Four Atlantans

June 29, 2013 - August 24, 2013

  • Alejandro Aguilera
  • Brian Dettmer
  • Craig Drennen
  • Jiha Moon

SALTWORKS Gallery is pleased to present Four Atlantans, an exhibition of painting, drawing and sculpture spotlighting recent works from four of the gallery’s Atlanta-based artists in our new West Midtown location. The exhibition celebrates the cultural convergence found in the city with the work of four distinct Atlanta artists hailing from Cuba (Alejandro Aguilera), Chicago (Brian Dettmer), West Virginia (Craig Drennen) and South Korea (Jiha Moon).

Alejandro Aguilera works in painting, drawing and sculpture. He began exploring the red clay of Georgia as a medium after moving to Atlanta in 1998. Employing a modernist sense of proportion, for this exhibition Aguilera combines and breaks two ink drawings of a congested dystopian architectural landscape with the simplicity of a red clay square painted onto the wall’s surface.

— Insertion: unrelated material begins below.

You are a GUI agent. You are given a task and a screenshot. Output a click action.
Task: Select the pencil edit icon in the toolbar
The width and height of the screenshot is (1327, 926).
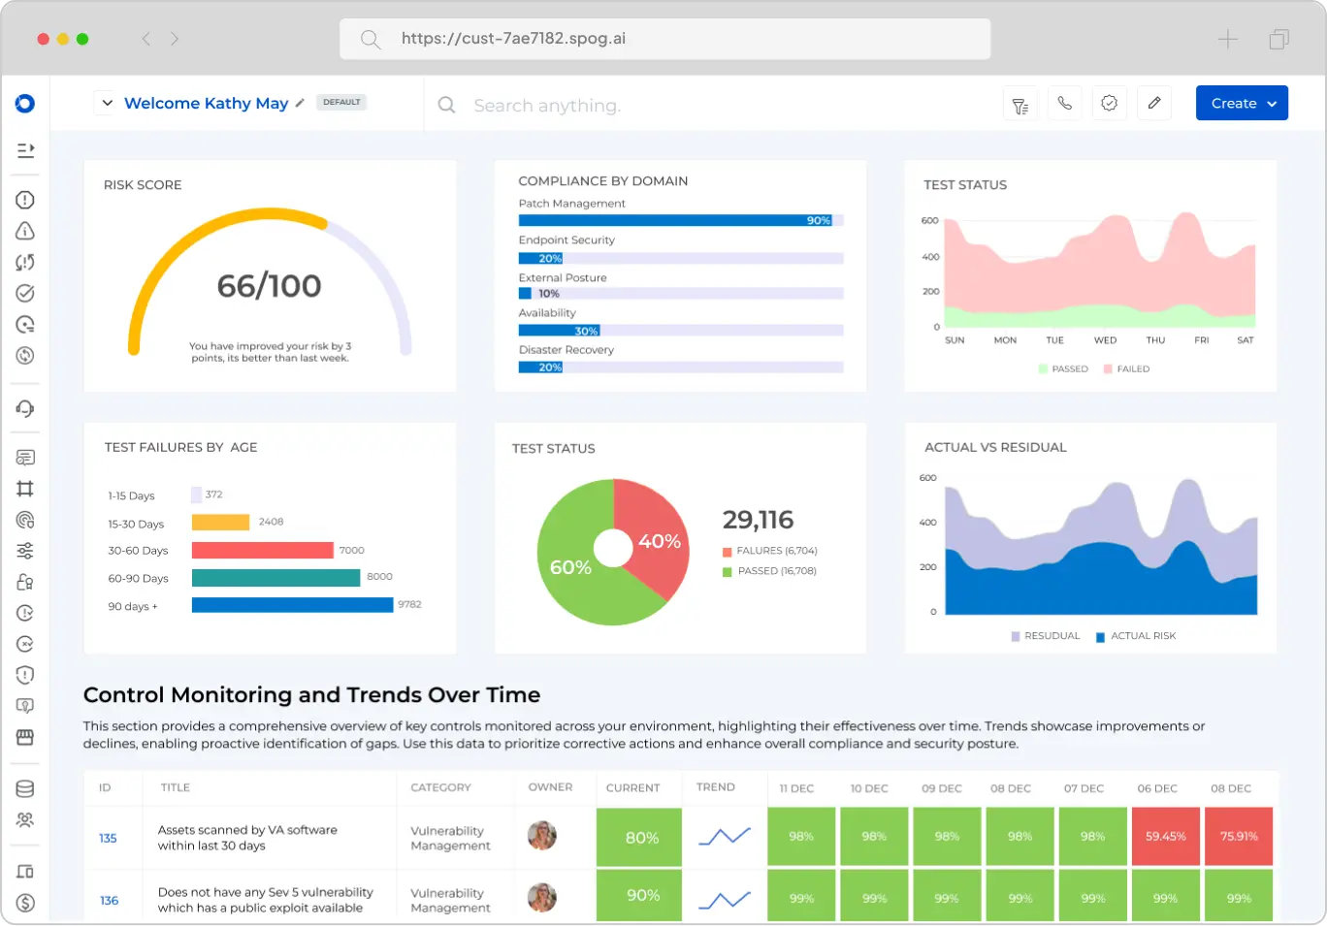1154,103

Brian Dettmer is a sculptor working with books and other forms of antiquated media. In his sculptures, he reinterprets the organization of information and our view of knowledge by cutting into outdated reference books. He carves the sealed books page by page, cutting windows to the information beneath. He often plays with the graphic design and text of the work in a Dadaist manner creating obsure connections within the context of the found book.

Craig Drennen is a painter and conceptual artist. In his work he combines the entire language of painting from abstraction to representation. He frequently highlights the plasticity of the medium by stretching its physical properties from thin drippy brushstrokes to thick blobs squeezed directly from the tube. A fan of the theatrical production, he brings the mindset of a director by seeing how many roles paint can play.

Jiha Moon considers herself a “cartographer of culture” spotlighting connections in popular culture and art history by employing techniques from tradition Asian painting to abstract expressionism to craft art. Slowing interpretation through altering familiar artifacts, she embeds these symbols in floating landscapes of overlapping color washes, impromptu marks and collage.